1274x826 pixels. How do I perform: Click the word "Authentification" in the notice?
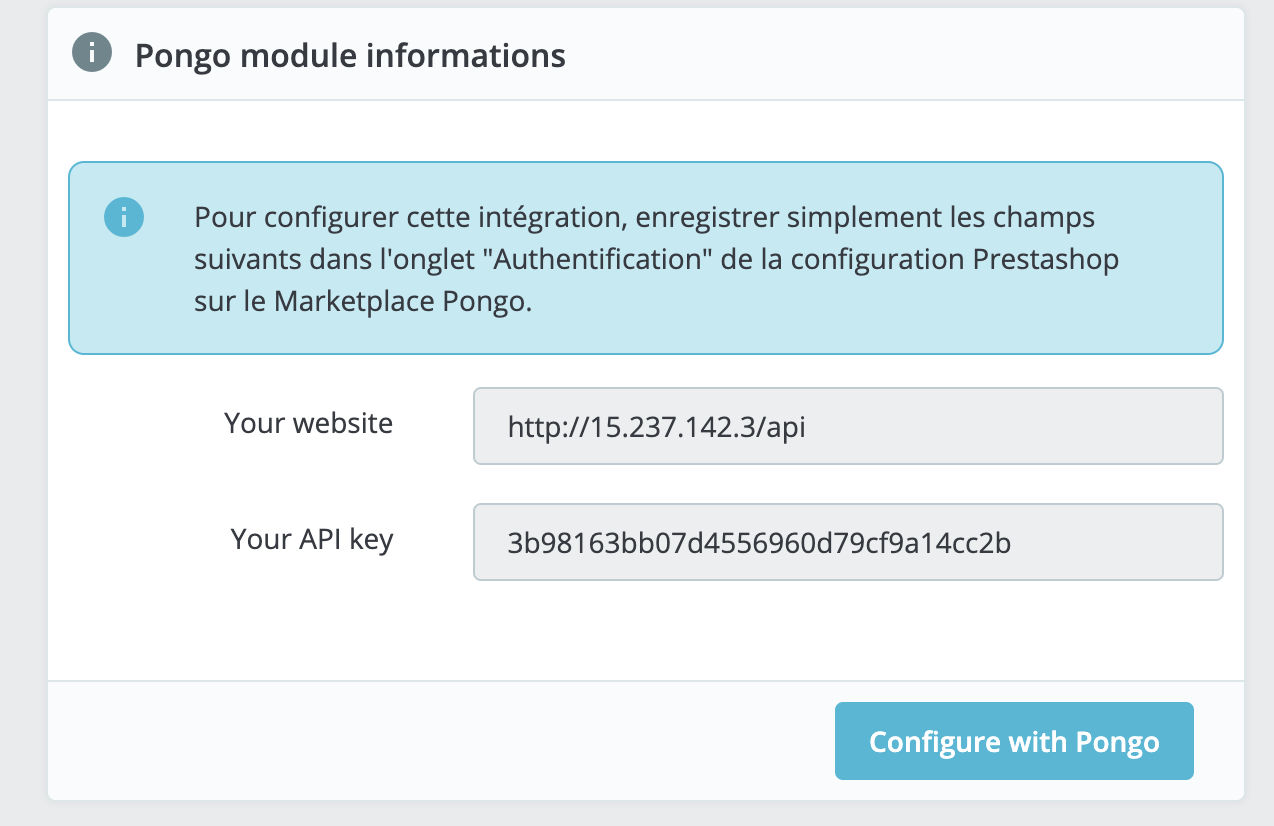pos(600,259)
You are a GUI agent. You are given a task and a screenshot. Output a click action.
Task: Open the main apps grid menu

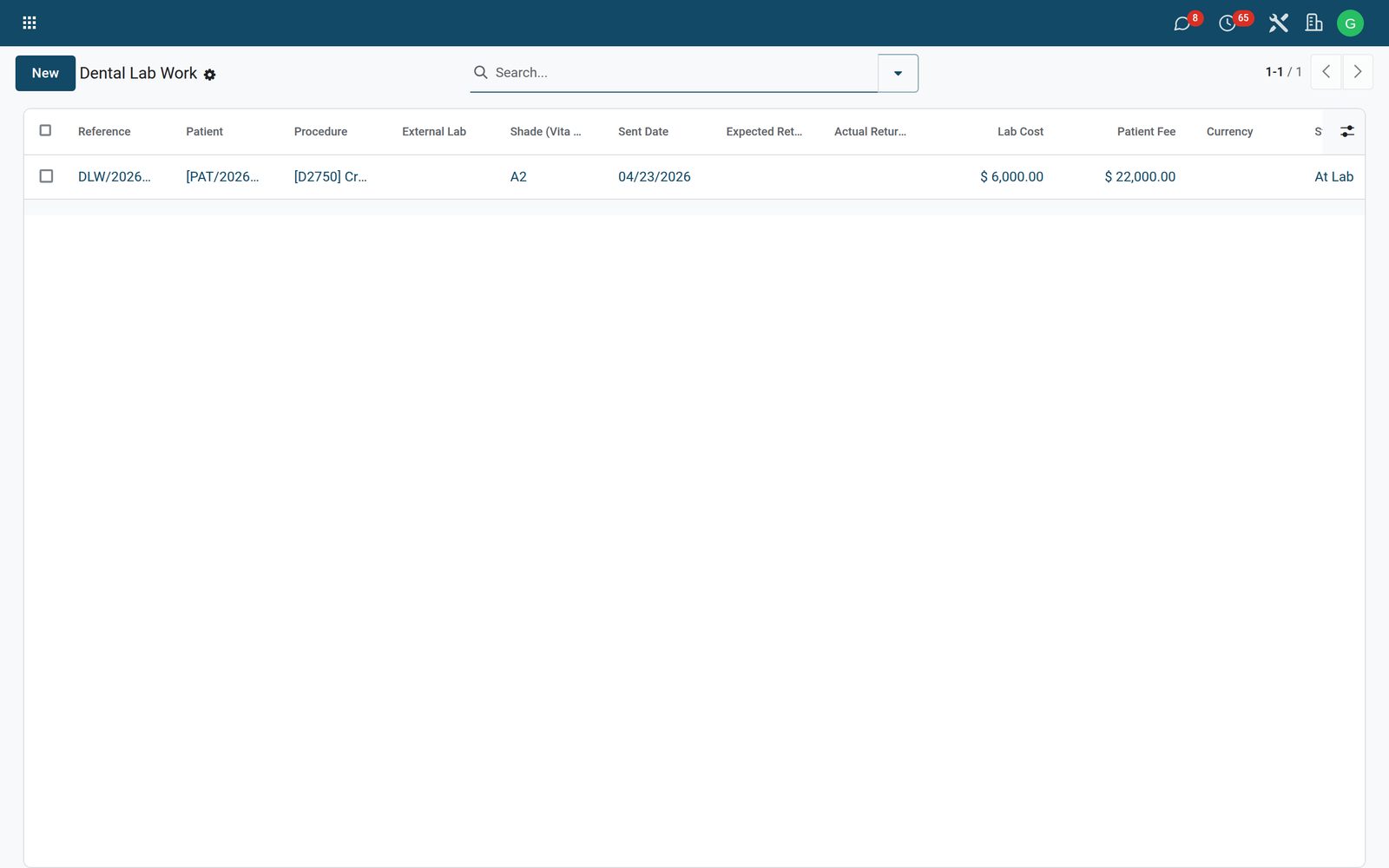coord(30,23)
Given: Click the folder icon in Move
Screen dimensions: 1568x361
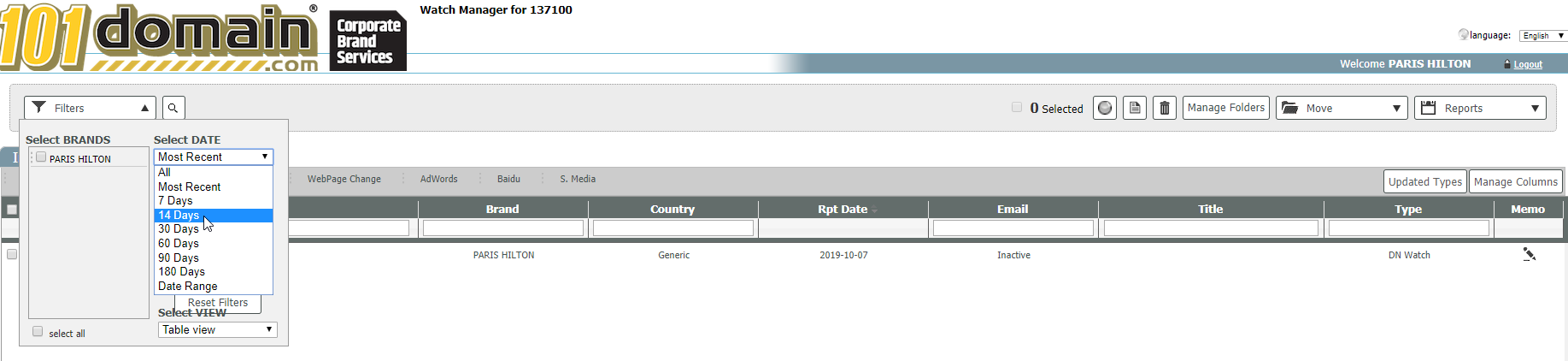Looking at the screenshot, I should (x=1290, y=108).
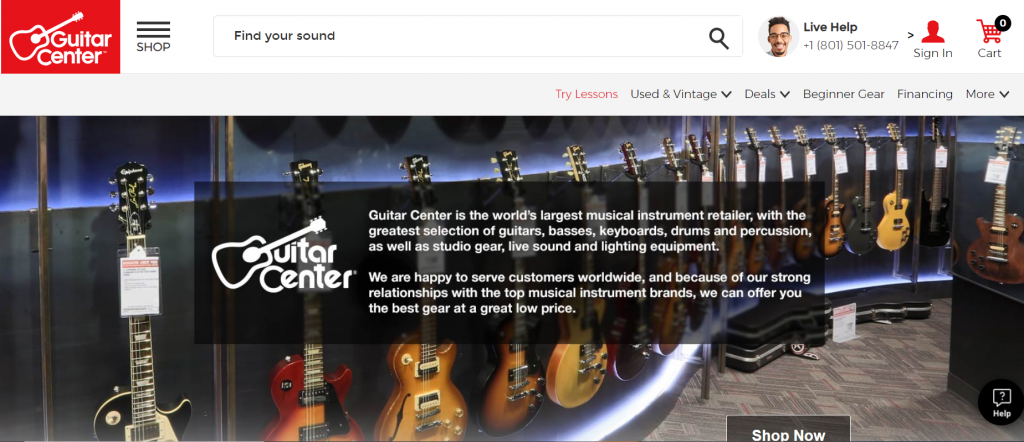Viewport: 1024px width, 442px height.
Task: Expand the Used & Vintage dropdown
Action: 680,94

::::::::

Only the pictures stay out; everything else in the listing above must be repeated exactly.

RESULT:
1274x826 pixels. How do I perform: Click the word "Authentification" in the notice?
pos(600,259)
You are a GUI agent. You are given a task and a screenshot. Output a click action.
Task: Open the main apps grid menu

coord(30,23)
Given: Click the folder icon in Move
Screen dimensions: 1568x361
Looking at the screenshot, I should (x=1290, y=108).
Viewport: 1024px width, 442px height.
Task: Expand the Used & Vintage dropdown
Action: 680,94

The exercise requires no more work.